トルコが16強進出に望み。複雑な3位争いで「裏カード」が白熱する (3ページ目)

  • 杉山茂樹●文 text by Sugiyama Shigeki photo by Getty Images

 両国の総合力はほぼ互角。そう見える試合だった。テリム監督にはもっと危なく映っていたのだろうか、後半頭からトルコは布陣を変えた。前半、守備的MFを担当していたオザン・トゥファンを最終ラインに下げ、5バック(5−2−3)にしたのだ。これを3−4−3というには最終ラインに5人が並んでいる時間が多すぎた。

 得点を奪うことより、勝ち点3を守ることを優先した。そう捉えたくなる布陣変更だった。置かれた状況を考えれば、さらに攻撃的に臨むのが一般的だが、テリムはその逆をいった。自力突破ではなく、他の組の動向に賭けようとした。下手に打って出れば、勝ち点3さえ失う危険は確かにあった。

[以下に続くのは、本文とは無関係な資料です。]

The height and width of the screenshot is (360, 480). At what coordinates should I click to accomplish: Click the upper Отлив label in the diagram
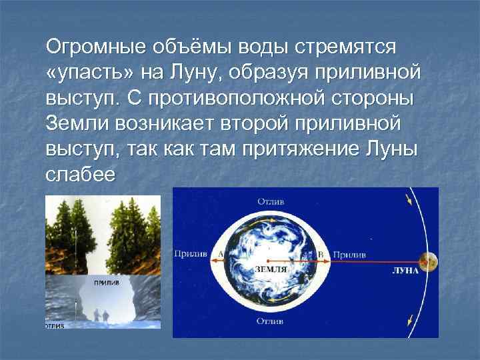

 そうした中でトルコにFKから追加点が生まれた。セルジュク・イナンのキックはユルマズを経て、メフメト・トパルの下に収まる。その戻しをトゥファンが蹴り込み、追加点とした。

 この瞬間、ほぼ決勝トーナメント進出が絶望となったチェコに対し、あと2点で当確になるトルコ。トルコサポーターは、喜びを全開にした。発煙筒をゴール裏席でバンバン炊き、それをピッチに投げ込む輩(やから)までいた。UEFAの指導などお構いなし。知らんぷりするように派手にやった。日本からやってきた能天気なライターに、それは喜ばしいビジュアルとして映った。さらなる爆発に期待を寄せたが、それでも、テリム監督はセーブした。賭けに出ようとしなかった。